Dr Wiltshire’s statements are food for thought and exposes the levels of weaknesses facing Guyana’s campaign against gender-based violence. In fact, it sheds light on the Government’s failure at policy formulation, implementation and evaluation. It is therefore not strange that our women and girls are being killed at an unprecedented level over the past decade.
In Guyana, one in every four women is likely to have been or become victims of sexual and physical violence perpetrated by males. The situation is made complex when one digests the fact that in 2017 alone, at least two women were killed for every month by their spouses, family members or male counterparts. And these figures relate to those instances that actually reached the mass media.
There are untold stories and underreported murders linked to domestic abuse in the hinterland and other parts of this country, yet the justice system remains slow and justice in general for many women is denied because of all sorts of failure of the security forces to properly apprehend and investigate reports of domestic violence and homicides linked to the scourge.
The truth is, officials are too busy attending white and blue collar events while our women are dying each month and others locked in relationships where their bodies are not worshiped as vessels of procreation but torched by mostly poor, uneducated and jealous males who sometimes have witnessed first-hand the abuse meted out to a female relative or who themselves have been victims of childhood violence.

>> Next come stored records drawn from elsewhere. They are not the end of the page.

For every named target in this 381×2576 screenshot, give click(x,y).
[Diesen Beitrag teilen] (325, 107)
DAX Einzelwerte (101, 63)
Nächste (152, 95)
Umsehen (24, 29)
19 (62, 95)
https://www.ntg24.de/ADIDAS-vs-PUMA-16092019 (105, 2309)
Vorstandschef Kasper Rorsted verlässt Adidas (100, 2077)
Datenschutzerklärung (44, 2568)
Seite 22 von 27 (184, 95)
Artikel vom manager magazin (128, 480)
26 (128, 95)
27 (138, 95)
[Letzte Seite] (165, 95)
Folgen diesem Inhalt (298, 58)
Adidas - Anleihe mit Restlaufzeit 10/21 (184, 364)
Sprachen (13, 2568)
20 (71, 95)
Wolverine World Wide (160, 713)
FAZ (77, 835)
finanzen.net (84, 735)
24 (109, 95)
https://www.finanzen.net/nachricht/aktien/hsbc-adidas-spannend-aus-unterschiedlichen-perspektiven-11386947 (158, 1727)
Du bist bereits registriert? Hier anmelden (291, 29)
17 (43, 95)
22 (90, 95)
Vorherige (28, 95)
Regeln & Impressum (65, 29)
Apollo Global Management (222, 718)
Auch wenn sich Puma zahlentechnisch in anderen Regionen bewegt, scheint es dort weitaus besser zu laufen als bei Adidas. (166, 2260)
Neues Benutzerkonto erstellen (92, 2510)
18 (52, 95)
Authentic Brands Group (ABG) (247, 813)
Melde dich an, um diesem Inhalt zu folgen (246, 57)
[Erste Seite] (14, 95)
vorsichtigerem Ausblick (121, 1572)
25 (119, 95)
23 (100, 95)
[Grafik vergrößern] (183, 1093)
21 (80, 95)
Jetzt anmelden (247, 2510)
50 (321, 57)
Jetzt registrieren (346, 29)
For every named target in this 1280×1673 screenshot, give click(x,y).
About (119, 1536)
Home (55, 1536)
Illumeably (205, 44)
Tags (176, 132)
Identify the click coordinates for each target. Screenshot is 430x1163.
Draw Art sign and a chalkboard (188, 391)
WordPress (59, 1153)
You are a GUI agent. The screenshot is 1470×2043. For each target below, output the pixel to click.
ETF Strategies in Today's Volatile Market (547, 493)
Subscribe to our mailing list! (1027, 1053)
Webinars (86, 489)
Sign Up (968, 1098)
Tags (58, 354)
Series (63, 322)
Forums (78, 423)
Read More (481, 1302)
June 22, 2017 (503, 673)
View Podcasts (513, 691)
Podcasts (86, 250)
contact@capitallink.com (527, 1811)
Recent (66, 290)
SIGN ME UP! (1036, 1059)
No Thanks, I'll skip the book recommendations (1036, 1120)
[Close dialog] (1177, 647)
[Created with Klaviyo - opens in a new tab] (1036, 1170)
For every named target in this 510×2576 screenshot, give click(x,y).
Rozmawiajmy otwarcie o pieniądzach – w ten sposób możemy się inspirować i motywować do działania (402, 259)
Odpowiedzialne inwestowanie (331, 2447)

The coalition Government has not for the past two years done anything different than its predecessor in office. It has not introduced a single new campaign or even implemented more practical approaches towards tackling domestic abuse and violence. This is despite an impassioned call by its Prime Minister for women to be respected during the 16 days of activism against violence held last year.
And the “no nonsense approach” that Head of the Sexual Offences and Domestic Violence Policy Unit, Akila Doris spoke about remains a concept in policy and not reality. The situation is sickening on the ground and the Government has to adopt a more direct and practical approach to fighting domestic abuse. It must reform the People’s Progressive Party’s strategies, introduce new campaigns and take coercive policy decisions that discourage men from becoming victims of the “beat and kill” women culture that is still so pervasive in our society. Our community centres must be revamped to have welfare and social workers who are tackling and report actual instances and figures. Unless an evidence-based approach is rolled out here and statistics are recorded nationally and shared, progress while be slow while we lose our women at a fast rate.
If our heroes cannot be men then the women must fill the slack and they must do all that is necessary to save their women folk.